Comment revenir au cinéma quand tu sais ce qui se passe en coulisse ? Comment
parler météo quand tu sais que les cris sont déclenchés ? Ce qu'on appelle le
syndrome de l'éveiller, c'est ça.
Ce n'est pas une maladie, c'est une incapacité à faire semblant, à participer à
un monde qu'on sait truquer. Tu regardes ton entourage et tu sais qu'ils vivent
dans l'illusion. Tu parles à tes proches, tu sens qu'ils sont ailleurs et
parfois tu te sens fous. Mais ce n'est pas toi le problème, c'est la façade
autour de toi qui ne tient plus. Et pourtant, au fond de cette solitude, il y a
une force.
Tu vois clair, tu lis entre les lignes, tu anticipes, tu décodes, tu sais. Et
cette lucidité te donne une puissance que rien ne peut acheter.
C'est douloureux, oui, mais c'est réel et le réel libère. Est-ce que tu
préfères vivre dans un beau mensonge ou dans une réalité inconfortable ?
Le plus dur, c'est de voir le système gagner parce qu'il a dressé les dormeurs
contre les éveillés.
Parce qu'il a inversé les rôles. Ceux qui préviennent passent pour des fous.
Ceux qui se taisent pour des gens équilibrés. Et chaque jour la vérité recule
un peu plus, non pas par la force, mais par la paresse. Combien de vérités
faudra-t-il encore enterrer avant que les gens lèvent la tête ?
Mais malgré tout ça, on continue parce qu'on n'est pas motivé par la peur, mais
par l'amour de la vérité, l'amour des autres même quand ils nous rejettent.
Et parce que même dans l'ombre, il y a des éveils silencieux. Des déclics
soudains, des âmes qui se lèvent. Le monde change par des graines semées dans
le noir.
À toi qui entends ça et qui te reconnaît. Tu n'es pas fou, tu n'es pas cassé.
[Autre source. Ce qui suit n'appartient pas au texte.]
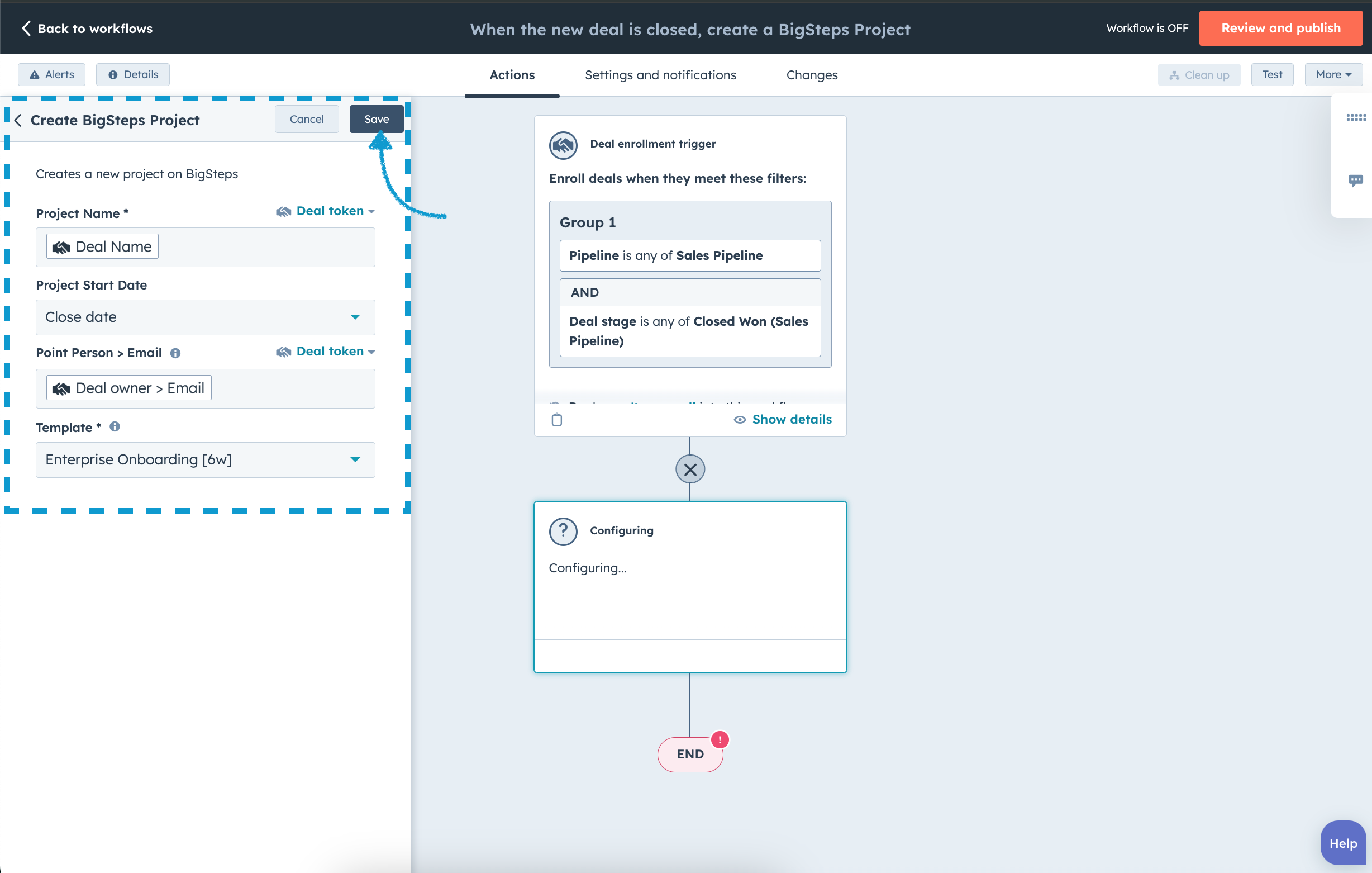Click the Save button in Create BigSteps panel

coord(375,119)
Tu es en train de renaître. Ce que tu vis, c'est la plus grande jamais menée,
celle contre l'esprit humain. Es-tu prêt à payer le prix de ta lucidité ou
préfères-tu vendre ton confort contre ton âme ? Et à ceux qui dorment encore,
ceux qui vivent dans le calme apparent, bon courage, pas avec arrogance, mais
avec compassion.
Car le réveil approche et il ne viendra pas en douceur. Il viendra avec fracas. Ce jour-là, ce ne sera pas nous qui aurons changé, ce sera vous qui verrez de monde, un mur, une vérité et à la fin, il faudra choisir de quel côté tu vis et de quel côté tu mens. Alors effectivement, on ne vous en veut pas. Bien au contraire, profitez du spectacle et surtout n'oubliez pas, on n clairement pas au bout de nos surprises.